Heath Ledger's Joker Copped Pushback Over This 'Controversial' Decision

Nobody panics when things go "according to plan."

The Dark Knight is arguably the greatest comic-book movie ever made and a good reason for that is because of Heath Ledger‘s unforgettable turn as the pencil-disappearing, lip-licking Joker. It wasn’t all smooth sailing for Heath Ledger in being the Joker as not only his casting was considered controversial at the time, his role in the film would’ve had a completely different origin according to the co-writer of The Dark Knight.

Speaking of comic book movies, the GOAT team talk about the MCU on ‘It’s Been A Big Day For…’ below:

Chatting about how the origin of the Joker came about at Comic-Con@Home (via IndieWire), Dark Knight co-writer David S. Goyer says that the character’s lack of origin story was viewed as a “controversial” creative decision (not unlike Heath Ledger’s casting) by the studio, and he and director Christopher Nolan had to fight tooth and nail for their idea of having no Joker backstory at all.

“I do remember when we were talking about, ‘Well, what if the Joker doesn’t really have an origin story?’ Even after the success of ‘Batman Begins,’ that was considered a very controversial thing. We got a lot of pushback. People were worried.

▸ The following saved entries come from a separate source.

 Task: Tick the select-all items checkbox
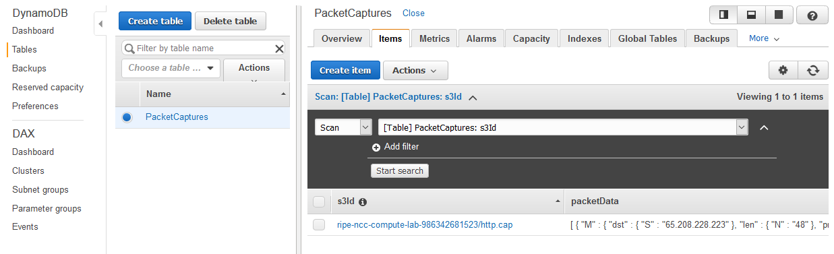(x=319, y=201)
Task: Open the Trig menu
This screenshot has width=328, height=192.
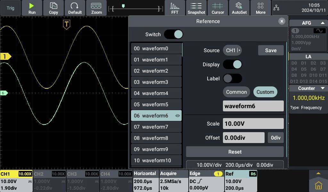Action: click(x=10, y=8)
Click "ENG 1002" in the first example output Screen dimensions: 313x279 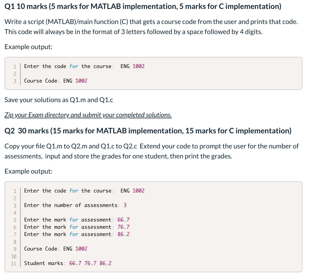pyautogui.click(x=132, y=66)
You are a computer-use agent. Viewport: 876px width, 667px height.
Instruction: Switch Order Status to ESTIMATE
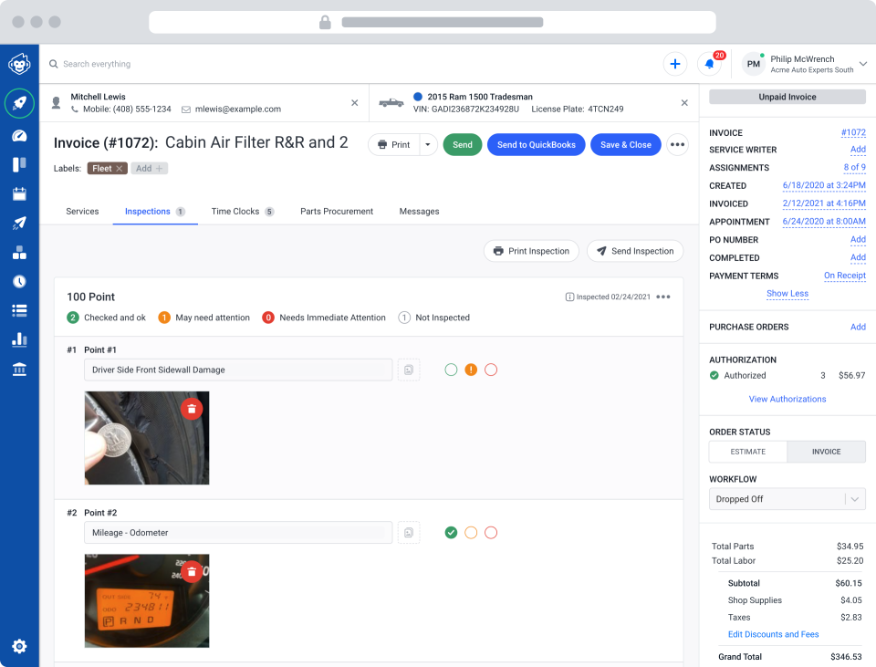coord(747,451)
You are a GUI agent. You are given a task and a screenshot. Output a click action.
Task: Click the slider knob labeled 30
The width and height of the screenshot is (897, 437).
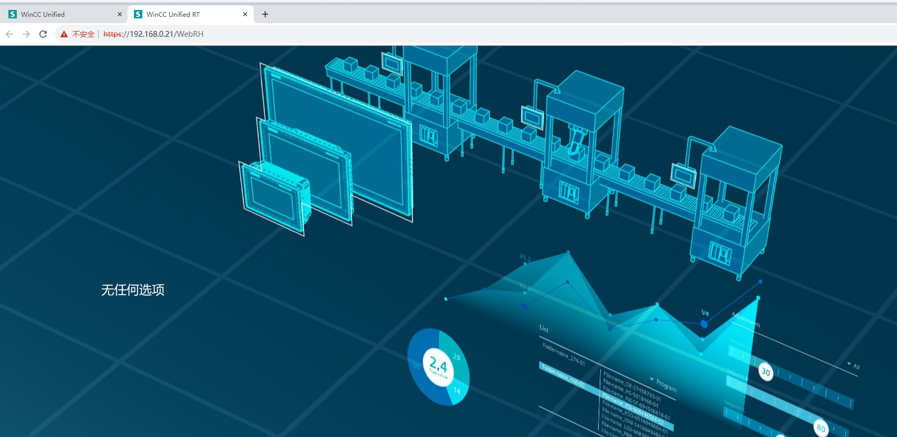tap(766, 372)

‘Well you have to have an origin story. How can people just not know?’ I just remember the discussions at the time were that it was scarier, and it was scarier.”

The defining aspect of Heath Ledger’s Joker is the lack of origin story for the character and how he keeps others on the back foot by telling different stories about how he got his infamous scars. But at the time of the movie’s development in 2007, you can also sort of see why the studio had such a reaction against it.

Batman Begins ushered in the whole gritty origin story schtick and it worked brilliantly. Throw in the fact that every comic book film up to that point had an origin story for both its heroes and villains as a way to flesh out the characters, it’s perhaps no surprise that the studio were tugging at their collar over the idea of having Heath Ledger play a version of Joker with no backstory.

But at the end of the day, it’s a good thing Goyer and Nolan’s idea for no Joker origin story ultimately won out because The Dark Knight was a critically acclaimed money maker and Heath Ledger’s take on the character is still the best one yet. Sorry Joaquin Phoenix.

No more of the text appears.